ダ・ヴィンチ・コード』のダン・ブラウン氏のミステリ小説。内容については割愛しますが、映画を見る前の予習として読みましたが、面白かったです。
序盤のCERN所長とのやり取りは少しテンポが悪いなと感じましたが、舞台がヴァチカンに移ってからの枢機卿の暗殺や爆発阻止のための暗号解読のくだりはテンポが非常に良かったです。枢機卿追跡の過程でヴァチカンの名所がたくさん出てきますのでヴァチカンの観光のお供にもいいかもしれません。
それから謎解き一辺倒ではなく、主人公のラングドン博士がハードボイルド映画ばりのアクションを魅せますのでエンターテインメントとしてもかなり楽しめると思います。アクションシーンが多いこともあり『ダ・ヴィンチ・コード』よりも読者層のストライクゾーンは広く、映像化もしやすいのではないかと思いました。一番の見所は最後のドンデン返しで、予想もしていない展開にびっくりしました。
ただ謎解きに関しては(どちらかといえば)『ダ・ヴィンチ・コード』の方が楽しめました。
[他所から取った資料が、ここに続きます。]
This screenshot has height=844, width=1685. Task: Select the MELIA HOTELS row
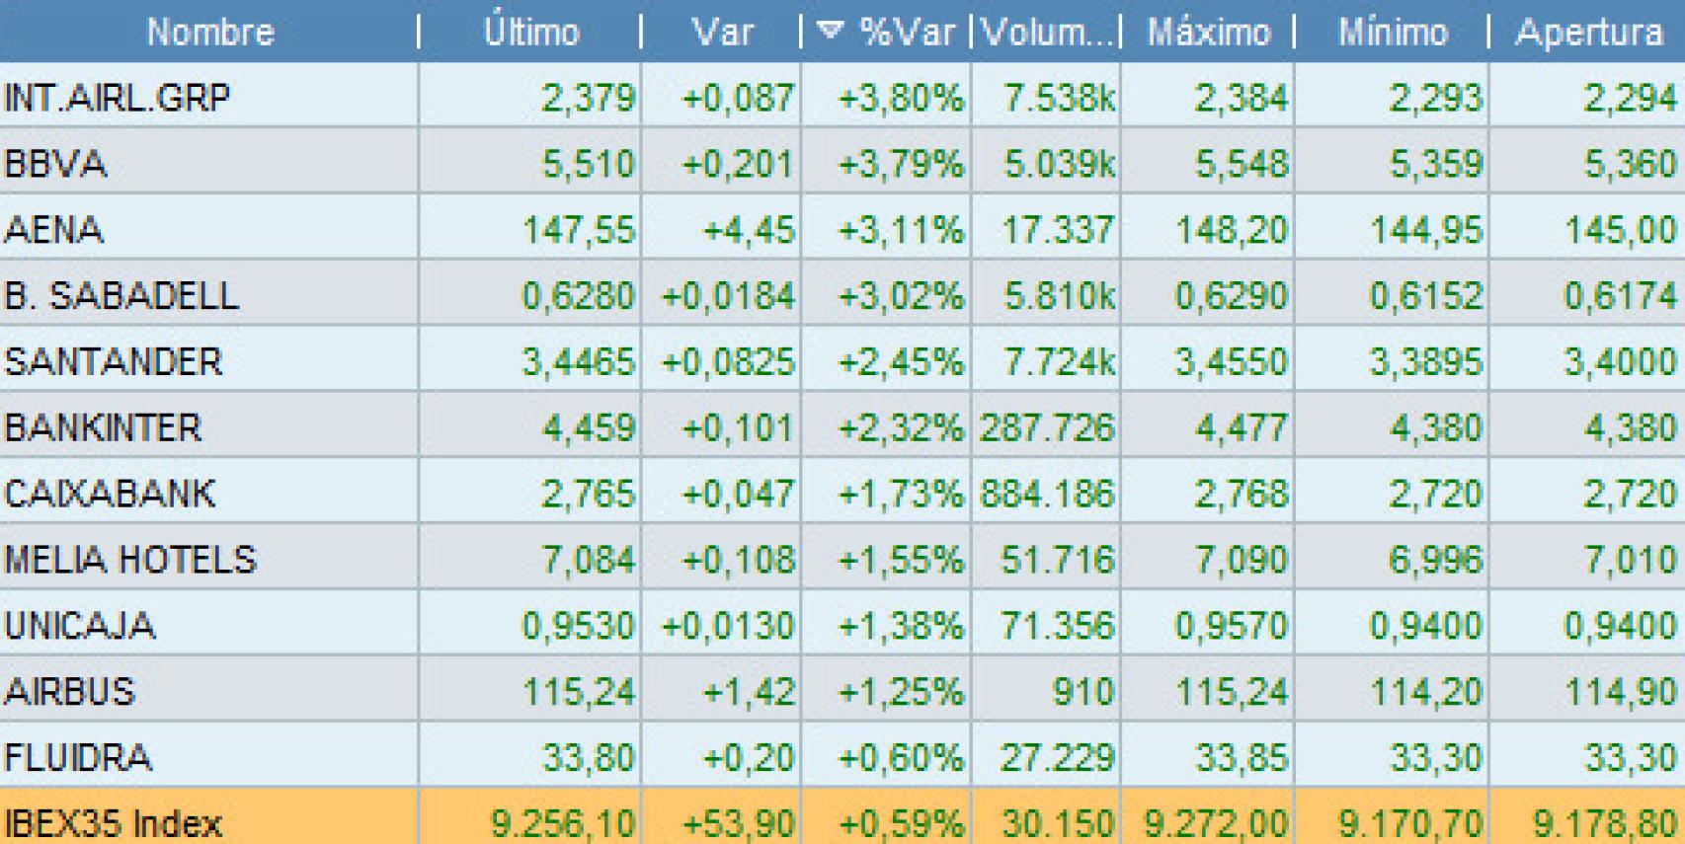pos(129,560)
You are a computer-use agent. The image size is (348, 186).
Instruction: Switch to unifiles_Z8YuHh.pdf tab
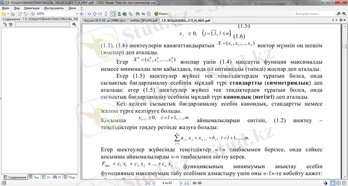(x=143, y=20)
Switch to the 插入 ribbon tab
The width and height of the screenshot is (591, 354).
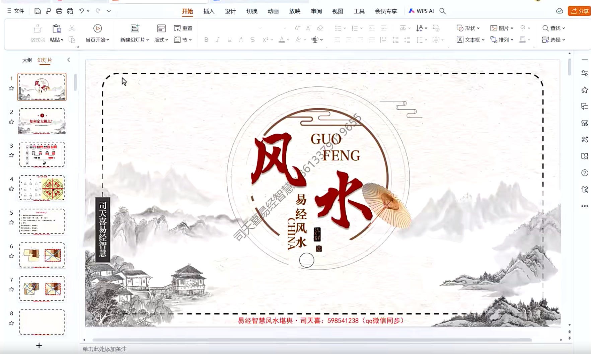[x=209, y=11]
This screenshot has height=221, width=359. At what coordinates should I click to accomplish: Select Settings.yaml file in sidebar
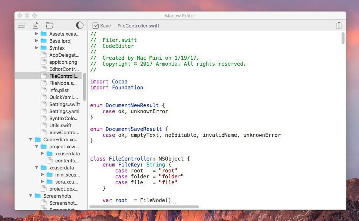pos(64,111)
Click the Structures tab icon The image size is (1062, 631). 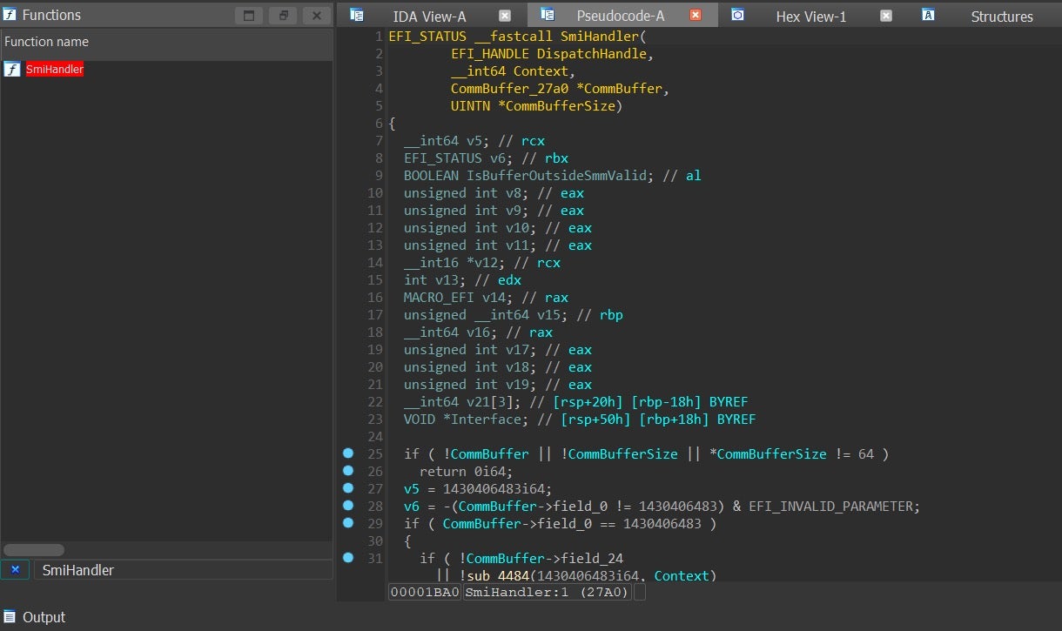point(929,15)
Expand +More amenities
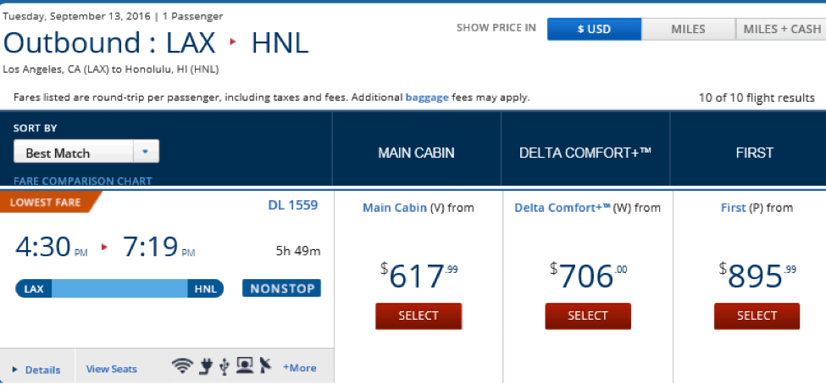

ただ、本作のイルミナティに関する謎解きも十分面白かったです。ただ解説によるとイルミナティの説明のすべてが正しいわけでもないみたいですが、エンターテインメントとして楽しむ分には真偽よりもいかに素材を活かすのかが重要かなと感じました。
それから本作にはCERNなど理系の知識が登場しますが、CERNに大型の加速器があることや反物質の存在については知っていましたが、反物質の対消滅によるエネルギーの大きさについては知りませんでした。最新の技術がどこまで進んでいるかわかりませんが、反物質を抽出し、保存することは今でもかなり難しいのではないかと思いますけど、どうなんでしょうね。